---------- Source records ----------

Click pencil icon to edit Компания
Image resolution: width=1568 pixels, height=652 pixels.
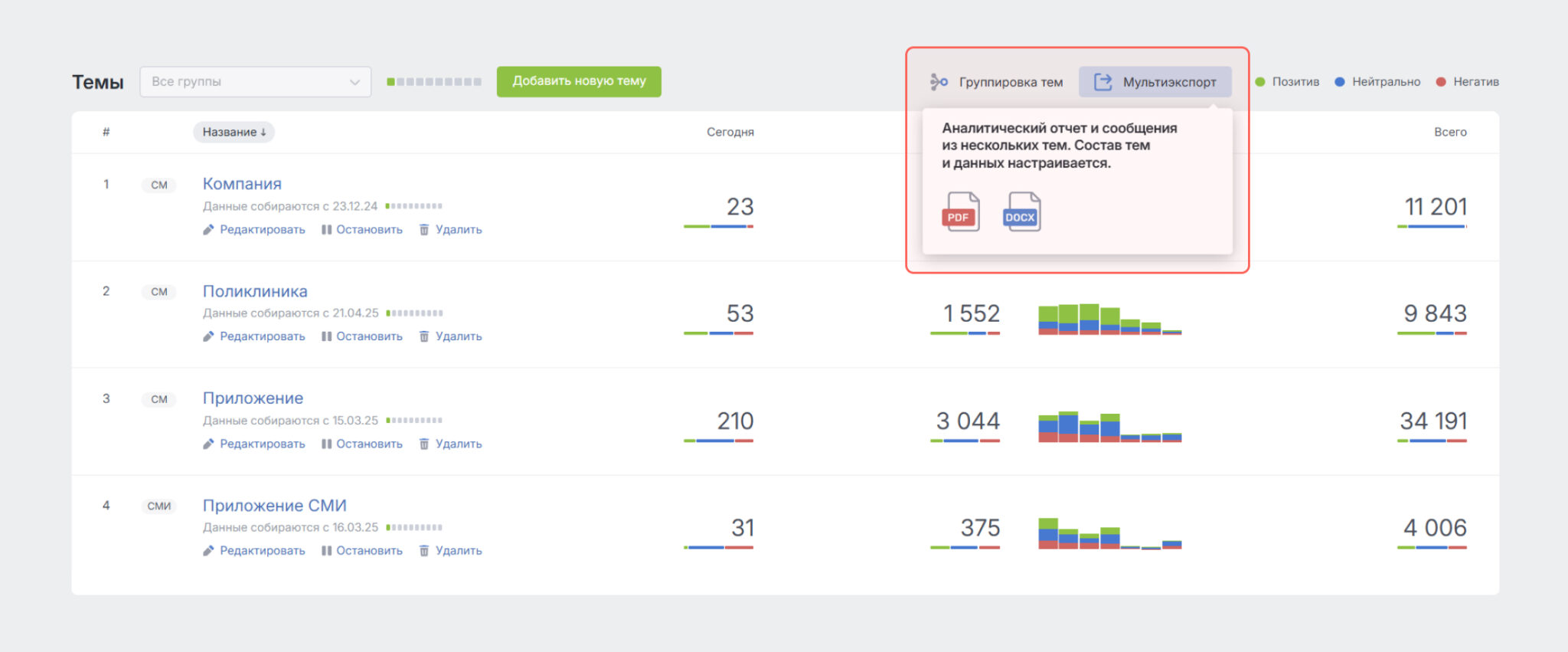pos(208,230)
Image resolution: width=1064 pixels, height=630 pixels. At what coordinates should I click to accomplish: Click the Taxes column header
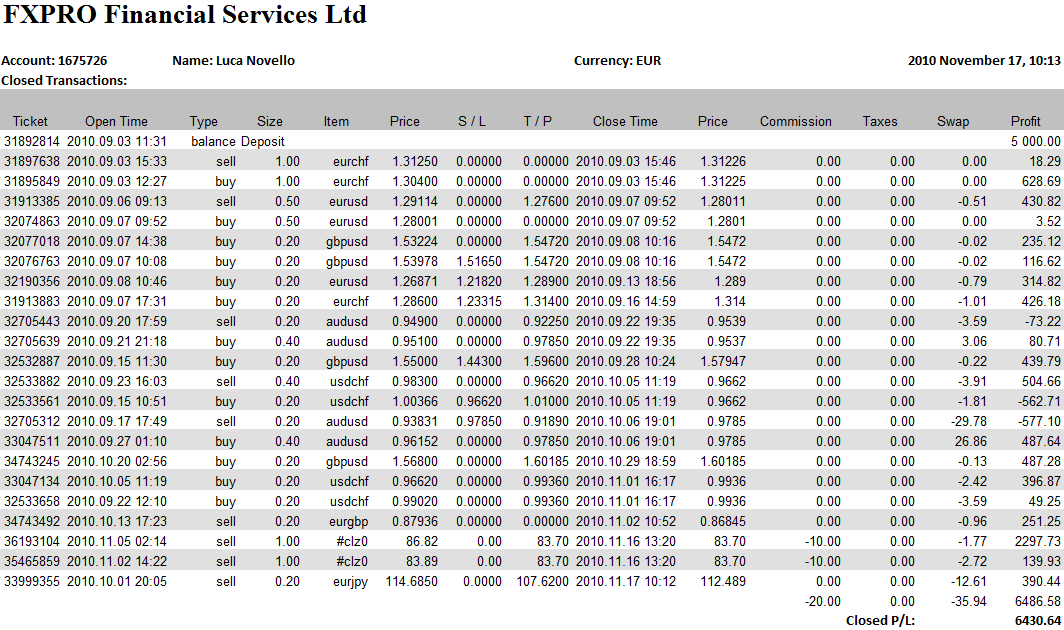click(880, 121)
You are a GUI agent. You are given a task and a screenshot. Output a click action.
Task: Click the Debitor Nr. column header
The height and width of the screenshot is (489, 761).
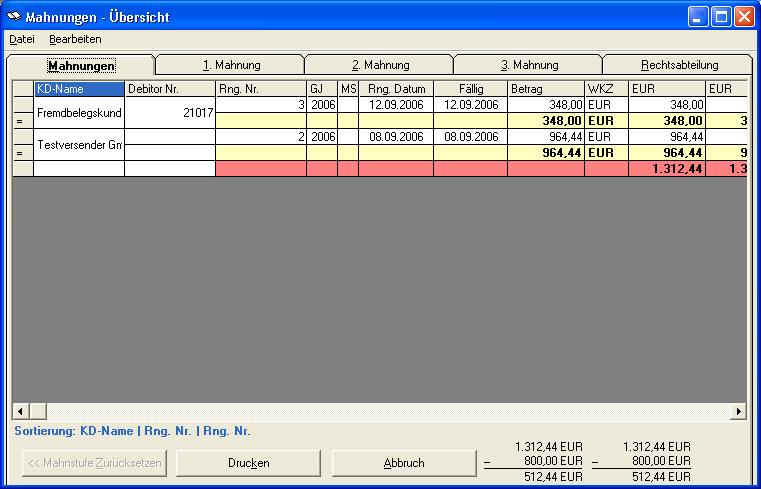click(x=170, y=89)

----------

Required work: Write out exactly, please, the lines that start at the one containing "Image resolution: width=1568" and run through the final line of the entries, both included, leaving pictures out.

Response:
Image resolution: width=1568 pixels, height=652 pixels.
pos(208,230)
Image resolution: width=1064 pixels, height=630 pixels. At what coordinates should I click to accomplish: Click the Taxes column header
click(880, 121)
You are a GUI agent. You are given a task and a screenshot. Output a click action.
Task: Click the Debitor Nr. column header
The height and width of the screenshot is (489, 761).
click(x=170, y=89)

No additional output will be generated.